Atavism's lobbyists
I have commented in the last couple of days on the eclecticism of the pro-Milosevic fringe, with which - in microcosm - I have exchanged words. This post is by way of conclusion. The alliance of North American Jewish extremists with xenophobic Serb nationalism does exist and is deplorable, but it is unrepresentative. As one of my correspondents has pointed out, there were a few loud and cerebrally challenged Israelis who supported Milosevic, but the the Israeli government was quick to provide medical aid for Albanian Kosovar refugees, and the great majority of American Jews supported the victims rather than the perpetrators of Serb-nationalist aggression.
On the broader question of the Belgrade lobby and the American Right, the scholar Michael Sells has written on the trajectory of "the right wing, particularly in the GOP, toward a pro-Milosevic position [that] accelerated with the retirement of former majority leader Bob Dole who had clearly and cogently criticized U.S. appeasement of the Milosevic and Karadzic regimes". Senior Republicans such as John McCain and Richard Lugar supported Western intervention in Kosovo and urged the use of ground troops (thereby agreeing with senior Democrats including Joseph Lieberman and John Kerry, but going far beyond the weak position of President Clinton). But a discernible undercurrent among Republicans dismissed the intervention as "Clinton's war", ventured for no US strategic interest. It was a short-sightedly partisan view, and it merged easily with some still less reputable sentiments. Sells notes various parties, but one stands out:
The GOP Senate Policy Committee has taken as its chief advisors for Balkan policy Yossef Bodansky and James Charles Jatras. The WEB site of the policy committee proudly proclaims Bodansky as an expert and cites his long association with the House Task Force on Terrorism. The key person in the link is Senator Larry Craig, third in the GOP senate leadership. [Note, since this article was written, Bodansky, who spent years warning that Bosnjaks and an alleged Bosnjak-Iran conspiracy were the key threats for terrorism morphed after Bin Laden's attacks into an "expert" on al-Qaeda, very profitably].Bodansky has been a major influence with the Serbian Unity Congress, which has long advocated the expulsion of Kosovars and supported the Karadzic regime during its worst genocidal policies. Bodansky has spoken at their meetings. He has protrayed all Muslims as a terrorist threat and has support the Belgrade regime's policy in Bosnia and in Kosovo with complete zealousness, and attacked Bosnians and Kosovars with the kind of stereotypes emanating directly from Milosevic propaganda.
Bodansky is Research Director of an organisation called the International Strategic Studies Assocation (ISSA), in which capacity - according to the organisation's own publications, as of 2003 - he has described the figure of 7,000 deaths in the Srebrenica massacre of 1995 as "disinformation", and claimed that "all independent forensic evidence points to Muslim casualties [at Srebrenica] in the hundreds. Continued emphasis on such allegedly high numbers of Muslim deaths at Srebrenica also obfuscates the Muslim murders in that city, earlier, of Serb civilians."

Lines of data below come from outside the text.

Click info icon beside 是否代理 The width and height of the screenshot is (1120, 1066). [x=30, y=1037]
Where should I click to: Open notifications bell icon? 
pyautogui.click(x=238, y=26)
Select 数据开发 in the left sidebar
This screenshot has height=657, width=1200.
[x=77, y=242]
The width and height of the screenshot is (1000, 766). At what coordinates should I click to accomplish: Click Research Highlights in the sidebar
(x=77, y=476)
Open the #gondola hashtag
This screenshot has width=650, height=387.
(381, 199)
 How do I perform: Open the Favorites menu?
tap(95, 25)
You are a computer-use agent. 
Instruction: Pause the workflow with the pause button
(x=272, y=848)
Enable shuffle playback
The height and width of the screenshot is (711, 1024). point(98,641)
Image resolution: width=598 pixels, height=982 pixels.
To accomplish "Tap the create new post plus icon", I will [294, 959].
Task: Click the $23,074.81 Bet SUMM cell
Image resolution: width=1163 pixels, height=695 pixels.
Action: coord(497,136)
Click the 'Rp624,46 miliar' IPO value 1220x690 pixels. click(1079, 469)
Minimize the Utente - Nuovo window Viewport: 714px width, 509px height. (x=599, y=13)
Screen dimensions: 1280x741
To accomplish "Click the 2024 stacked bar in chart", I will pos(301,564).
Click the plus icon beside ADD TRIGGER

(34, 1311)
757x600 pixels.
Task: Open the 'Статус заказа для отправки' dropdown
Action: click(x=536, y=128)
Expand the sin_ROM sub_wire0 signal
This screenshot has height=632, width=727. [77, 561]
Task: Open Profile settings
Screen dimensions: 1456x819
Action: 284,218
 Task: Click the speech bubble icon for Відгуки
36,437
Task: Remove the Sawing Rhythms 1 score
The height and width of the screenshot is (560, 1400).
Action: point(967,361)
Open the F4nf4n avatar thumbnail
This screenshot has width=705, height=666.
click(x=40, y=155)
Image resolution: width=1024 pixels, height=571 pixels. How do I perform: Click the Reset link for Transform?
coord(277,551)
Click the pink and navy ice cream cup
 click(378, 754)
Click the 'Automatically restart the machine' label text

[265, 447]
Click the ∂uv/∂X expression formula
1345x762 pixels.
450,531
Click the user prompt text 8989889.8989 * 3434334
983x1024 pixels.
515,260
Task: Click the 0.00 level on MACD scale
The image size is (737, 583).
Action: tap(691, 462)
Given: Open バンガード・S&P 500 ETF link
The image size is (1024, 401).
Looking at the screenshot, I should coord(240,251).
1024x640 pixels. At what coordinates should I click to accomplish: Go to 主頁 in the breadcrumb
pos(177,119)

In August 2006, Reuters reported that forensic experts had exhumed 133 complete skeletons and more than 900 body parts in a single grave containing victims of the Srebrenica massacre. In total, 2,500 victims of the massacre had been identified, while remains in 3,500 body bags still awaited identification by DNA. Bodansky's spurious and made-up figure of Muslim deaths in the hundreds was more extreme even than one advanced in a "report" by the Bosnian Serb government in 2002 and that Lord Ashdown aptly termed "an insult" and "preposterous". It is completely extraordinary that Bodansky has held any advisory position on Balkan policy. (This is incidentally a trivial level on which to be politically effective, but I can claim a minor role in having exposed the provenance of a particular dubious claim coming directly from Bodansky's organisation and then retailed in UK media with its source inaccurately cited.)
The Balkan wars of the 1990s were of course primarily a humanitarian catastrophe. They were also wars of aggression by one party. The question how - and indeed whether - to respond to that party caused immense ructions in foreign policy debate in the US and Europe, and they remain with us. One of the lessons that ought to have been learned was the heterogeneous character of the political forces that would side not only with reaction but with atavism. It is worth examining how it happened, the better to avoid them in future.